August 28, 2006 (LBO) – Sri Lanka’s Aitken Spence & Co Ltd secured a AA(lka) rating for its upcoming 500 million debenture, but Fitch Rating Lanka expressed concerns on the group’s exposure to the monopoly state power distributor and a worsening ethnic conflict. The bluechip conglomerate is tapping the corporate debt market with a 500 million rupee issue to partly pay off short-term debt.

Details of the issue are still being firmed up, but it is expected to carry tenures of between 4-5 years, priced at a floating rate of interest and privately placed among market players.

In the event of an oversubscription, Aitken Spence plans to size the issue up to 750 million rupees.

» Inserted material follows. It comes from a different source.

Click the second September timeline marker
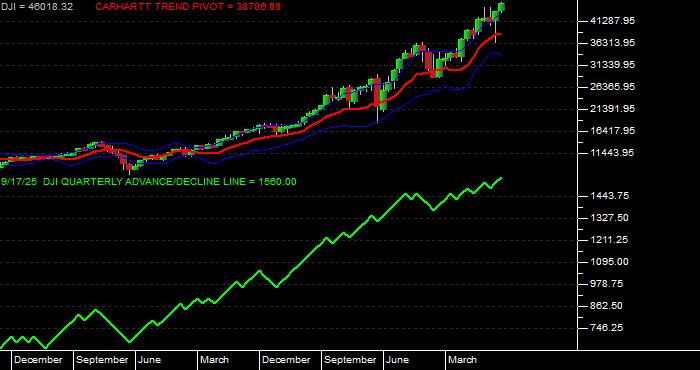(350, 360)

The island’s second biggest diversified group, Aitken Spence has investments in over 40 units, with power, tourism and cargo handling bringing in most of its revenues followed by tea and rubber plantations, manufacturing and management services.

Aitken Spence bankrolled many of its recent investments through short-term facilities from banks.

Key investments included raising the company’s stake in its largest power generation company to 74 percent from 50 percent and financing part of their resort hotels rebuilding costs.

The group recently secured a billion rupee long-term credit from a commercial bank, and Fitch Ratings says proceeds from the loan and the debenture will be ploughed back to refinance a billion rupee short-term debt and future investments.

The group’s rating outlook is stable, the risk evaluator said Monday.

Power generation accounts for 60 percent of Aitken Spence’s sales and around 80 percent of profits. State-run Ceylon Electricity Board (CEB) currently monopolises power distribution and Fitch says Aitken Spence remains vulnerable to CEBs weak financial status.

Although CEB takes around 45 days more than the allowed credit period to settle dues to the generation companies, Fitch notes that the overall collection period has been steady at around 75 days.

“A further escalation of the hostilities between the government and the Tamil Tiger rebels will exacerbate the already weakened operating and financial performance of Aitken Spence’s tourism related operations in Sri Lanka,” the agency adds.